More sophisticate algorithms for tracking and comparing temporal series were also explored, such as DTW, SSOM and HMMs. Using SSOM with articulation angles and captured body part lengths, Dancs et al. [20] mostly ignored rhythm while during training and obtained success rates of almost 90 % in leave-one-out and nearest neighbour validation and cross validation. Gupta and Goel [21] use DTW with Euclidian distance and Earth Mover’s Distance of finger positions to compare the performance of a subject and a master in Kathak. Zhu and Pun [14] used DTW to score dance practitioners comparing to the Taiji dataset and reached success rates above 80 %. Bianco and Tisato [16] also use DTW and report 96 % precision in recognizing and scoring the execution of karate movements, a similar value to that obtained by Pisharady and Saerbeck [22] using DTW to identify dynamic hand movements. Alexiadis and Daras [23] performed an experiment with and without the use of DTW, with showed a difference of over 20 % in favor of its use when comparing movements to the Huawei 3DLife/EMC Grand Challenge dataset. Keerthy [24] uses DTW in his Master’s dissertation to create a Kung Fu training assistant that compares student and master movements. HMM was another technique widely explored. Anbarsanti and Prihatmanto [25] obtained promissing preliminary results in modeling the Likok Pulo dance using HMMs and classifying six individual basic dance movements and one undefined movement with almost 95 % accuracy. Masurelle et al. [15] also used HMMs to classify dance movements from a salsa database called 3DLife, comparing the results with the Bashir technique and obtaining 74 % positive matches.
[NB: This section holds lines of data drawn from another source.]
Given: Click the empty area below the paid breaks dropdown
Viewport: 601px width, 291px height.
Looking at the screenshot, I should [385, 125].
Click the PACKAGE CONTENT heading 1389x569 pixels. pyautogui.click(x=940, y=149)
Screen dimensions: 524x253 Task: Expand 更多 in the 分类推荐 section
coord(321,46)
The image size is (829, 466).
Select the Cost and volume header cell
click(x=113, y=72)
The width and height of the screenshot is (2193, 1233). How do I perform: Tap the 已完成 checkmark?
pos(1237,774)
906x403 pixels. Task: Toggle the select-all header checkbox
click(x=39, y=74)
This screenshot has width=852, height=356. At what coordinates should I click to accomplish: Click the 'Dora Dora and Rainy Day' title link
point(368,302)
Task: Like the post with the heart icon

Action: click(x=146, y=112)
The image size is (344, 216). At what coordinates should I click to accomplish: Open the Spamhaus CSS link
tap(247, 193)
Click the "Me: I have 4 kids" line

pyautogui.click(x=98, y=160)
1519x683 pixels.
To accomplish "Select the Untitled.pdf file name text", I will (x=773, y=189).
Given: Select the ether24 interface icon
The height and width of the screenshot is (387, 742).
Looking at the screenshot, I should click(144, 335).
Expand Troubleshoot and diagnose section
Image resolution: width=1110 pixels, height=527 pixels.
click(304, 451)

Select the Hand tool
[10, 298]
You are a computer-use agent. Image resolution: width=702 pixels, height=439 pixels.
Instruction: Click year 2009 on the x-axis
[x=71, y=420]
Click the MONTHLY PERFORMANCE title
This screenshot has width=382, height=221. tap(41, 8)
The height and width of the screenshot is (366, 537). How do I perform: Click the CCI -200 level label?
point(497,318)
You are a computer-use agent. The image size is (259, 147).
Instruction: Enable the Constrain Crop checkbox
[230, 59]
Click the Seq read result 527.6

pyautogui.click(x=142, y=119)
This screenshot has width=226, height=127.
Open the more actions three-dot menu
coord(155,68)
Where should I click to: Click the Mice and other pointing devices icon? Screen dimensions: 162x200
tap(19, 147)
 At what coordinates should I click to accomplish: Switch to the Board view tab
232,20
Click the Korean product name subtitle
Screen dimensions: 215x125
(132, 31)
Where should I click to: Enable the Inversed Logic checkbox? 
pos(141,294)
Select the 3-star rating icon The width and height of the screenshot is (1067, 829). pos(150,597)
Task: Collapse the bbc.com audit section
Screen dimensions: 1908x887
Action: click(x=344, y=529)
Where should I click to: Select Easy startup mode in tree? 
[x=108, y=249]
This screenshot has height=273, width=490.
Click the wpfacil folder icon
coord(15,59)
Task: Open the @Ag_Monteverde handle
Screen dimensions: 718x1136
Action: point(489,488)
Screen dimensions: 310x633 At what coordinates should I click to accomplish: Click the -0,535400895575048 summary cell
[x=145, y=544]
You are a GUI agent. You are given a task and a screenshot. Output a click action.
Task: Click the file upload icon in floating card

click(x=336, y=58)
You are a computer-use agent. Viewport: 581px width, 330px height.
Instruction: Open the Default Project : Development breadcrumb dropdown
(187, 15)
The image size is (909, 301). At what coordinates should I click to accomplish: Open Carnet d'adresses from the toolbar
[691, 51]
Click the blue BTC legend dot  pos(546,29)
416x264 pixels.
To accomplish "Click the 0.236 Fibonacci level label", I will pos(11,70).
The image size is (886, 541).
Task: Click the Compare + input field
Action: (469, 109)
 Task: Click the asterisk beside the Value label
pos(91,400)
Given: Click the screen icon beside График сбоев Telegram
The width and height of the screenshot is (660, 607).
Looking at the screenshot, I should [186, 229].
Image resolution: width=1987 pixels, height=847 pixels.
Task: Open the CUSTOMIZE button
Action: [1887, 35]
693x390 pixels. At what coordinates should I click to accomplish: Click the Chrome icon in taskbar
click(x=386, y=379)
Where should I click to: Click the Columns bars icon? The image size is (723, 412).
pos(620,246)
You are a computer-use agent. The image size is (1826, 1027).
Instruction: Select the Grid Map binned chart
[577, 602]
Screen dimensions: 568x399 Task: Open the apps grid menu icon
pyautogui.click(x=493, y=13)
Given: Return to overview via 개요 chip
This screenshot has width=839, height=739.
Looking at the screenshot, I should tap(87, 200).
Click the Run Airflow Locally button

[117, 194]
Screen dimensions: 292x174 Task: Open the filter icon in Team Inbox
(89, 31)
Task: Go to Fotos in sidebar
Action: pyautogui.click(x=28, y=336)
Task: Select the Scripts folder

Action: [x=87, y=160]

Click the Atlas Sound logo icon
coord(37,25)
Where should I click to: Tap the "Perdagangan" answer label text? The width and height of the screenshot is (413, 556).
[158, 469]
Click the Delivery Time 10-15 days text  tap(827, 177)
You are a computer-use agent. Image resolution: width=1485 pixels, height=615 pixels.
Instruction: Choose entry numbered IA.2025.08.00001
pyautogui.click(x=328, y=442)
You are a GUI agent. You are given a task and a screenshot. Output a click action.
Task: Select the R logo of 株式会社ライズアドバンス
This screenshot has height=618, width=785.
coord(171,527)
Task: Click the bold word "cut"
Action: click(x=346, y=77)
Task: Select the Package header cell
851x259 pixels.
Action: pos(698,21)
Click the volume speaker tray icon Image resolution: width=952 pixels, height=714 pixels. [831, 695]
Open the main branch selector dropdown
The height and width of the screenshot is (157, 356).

Figure 4 summarizes the frequency of use of these approaches to compare and classify human movements.

Fig. 4.
figure 4

Comparison approaches

Only two papers described some form of analysis of quality of interaction, Holsti et al. [26], in an application to aid in trampoline jumping, used questionnaires to evaluate their system’s usability, with 90 % of users giving positive feedback despite complaining about the delay when showing the movement. Wada et al. [27] also analyzed the usability of their system to analyze kata positions with 89 % positive feedback.

5 Conclusion

The use of computer vision in several day to day applications is becoming more and more frequent, particularly with the popularization of smartphone cameras and depth cameras such as Microsoft Kinect’s, which was one focus of this systematic review when applied to analyzing choreographed human movements. In this context, most papers we found take advantage of the Kinect SDK instead of alternatives, euclidian distance between feature vectors containing joint positions or angles was often used but showed poor results, often due to differences in temporal alignment of the movements being compared, but could be improved limiting the range of performance speed to be analyzed or adding speed to the feature vectors. Comparing standardized descriptions for gestures, movements and performances instead of the raw data from the sensors was another approach found. Out of the set of more sophisticate techniques to classify temporal series, DTW was the most commonly used in this context and showed good results, followed by the use of SSOM and HMMs. The quality of interaction with these systems was seldom analyzed in the papers included in this revision.